Thanks, I hadn't seen that. It is definitely in the same direction - I see 3d indexing acess (channel, x,y). I see mention of support for planar or interleaved layout (i'm guessing it's a strided view of a 3d array)

my reasoning behind the broader suggestion here is that a lot of code behind this would overlap with other utilities you want for2d/ 3d arrays. Perhaps what I really want to do is take a subset of this image crate and wrap it in an array interface. ( I suppose the image loaders could just return (Vec<T>,[w,h]), then we .into() a 'real' 2d array type for all the iterators)

here's a playground sketching what I have in mind (WIP) .. i have some internal libs i'm moving in this direction (i might be able to share a crate but I'm certain there'd be a few impls like this already out there)

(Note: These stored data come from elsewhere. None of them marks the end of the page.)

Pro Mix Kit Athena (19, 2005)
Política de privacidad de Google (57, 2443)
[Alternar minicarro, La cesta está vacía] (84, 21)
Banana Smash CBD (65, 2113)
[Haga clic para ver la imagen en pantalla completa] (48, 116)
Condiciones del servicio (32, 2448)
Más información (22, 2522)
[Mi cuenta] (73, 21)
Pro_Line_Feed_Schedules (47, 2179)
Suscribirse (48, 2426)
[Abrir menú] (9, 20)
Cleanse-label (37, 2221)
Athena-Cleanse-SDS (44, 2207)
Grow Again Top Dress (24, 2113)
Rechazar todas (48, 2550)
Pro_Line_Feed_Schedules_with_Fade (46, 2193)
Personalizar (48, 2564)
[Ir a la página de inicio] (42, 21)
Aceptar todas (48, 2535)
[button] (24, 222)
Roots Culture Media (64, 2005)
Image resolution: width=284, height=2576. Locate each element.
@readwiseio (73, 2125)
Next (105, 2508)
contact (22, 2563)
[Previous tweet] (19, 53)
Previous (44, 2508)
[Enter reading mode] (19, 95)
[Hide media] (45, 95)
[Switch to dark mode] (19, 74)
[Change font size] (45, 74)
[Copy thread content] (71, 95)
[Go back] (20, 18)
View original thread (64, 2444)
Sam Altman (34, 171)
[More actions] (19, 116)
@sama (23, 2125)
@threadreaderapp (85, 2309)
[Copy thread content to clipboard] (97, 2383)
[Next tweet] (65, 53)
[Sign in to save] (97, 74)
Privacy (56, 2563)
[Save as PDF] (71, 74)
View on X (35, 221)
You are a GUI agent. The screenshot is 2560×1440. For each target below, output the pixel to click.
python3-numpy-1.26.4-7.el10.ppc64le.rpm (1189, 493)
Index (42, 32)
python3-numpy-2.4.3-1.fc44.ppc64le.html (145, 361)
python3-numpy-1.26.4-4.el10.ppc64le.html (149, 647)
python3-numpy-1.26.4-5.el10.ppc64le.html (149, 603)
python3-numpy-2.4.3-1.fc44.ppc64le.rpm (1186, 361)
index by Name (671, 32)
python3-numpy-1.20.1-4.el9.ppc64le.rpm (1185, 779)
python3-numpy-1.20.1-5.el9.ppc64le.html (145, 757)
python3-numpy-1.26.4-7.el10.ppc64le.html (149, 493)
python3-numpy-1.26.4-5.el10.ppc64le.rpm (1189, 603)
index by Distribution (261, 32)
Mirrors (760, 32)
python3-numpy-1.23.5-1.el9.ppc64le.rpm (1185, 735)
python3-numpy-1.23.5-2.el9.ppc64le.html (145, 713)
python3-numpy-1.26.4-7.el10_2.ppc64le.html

"extend the iterator idioms to 2d arrays, and store the pixels in a general purpose 2d array type" https://play.rust-lang.org/?version=stable&mode=debug&edition=2018&gist=c4f85c3100c3bff4604e3cd941140df8

    let mut tile:Array2d<Rgba<u8>>=Array2d::default();
    tile.resize([2,2],Pixel([0,0,0,0]));
    tile[0][0]=Pixel([0,1,2,3]);
    tile[1][1]=Pixel([3,2,1,0]);
    tile[0][1][2]=99;  //"set pixel at(0,2). component 2 =99"
    println!("iter pixels\n");
    for c in tile.iter().flatten(){print!("{:?}",c);}
    println!("\niter rows\n");
    for c in tile.iter(){print!("{:?}",c);}
    println!("\niter components\n");
    // components
    for c in tile.iter().iter().flatten(){print!("{:?}",c);}

experiment9123 avatar May 20 '21 13:05 experiment9123

If you want to work with raw vectors, the ImageBuffer::{from_raw, into_raw} methods might be what you are looking for. Image buffers are generic over containers, but by default are backed by a Vec.

We've looked into working with a generic N-dimensional array library before though I can't quite find the issue. If I recall correctly, we didn't find anything that was widely used and matched our use case better than just having a struct containing a Vec and the image dimensions.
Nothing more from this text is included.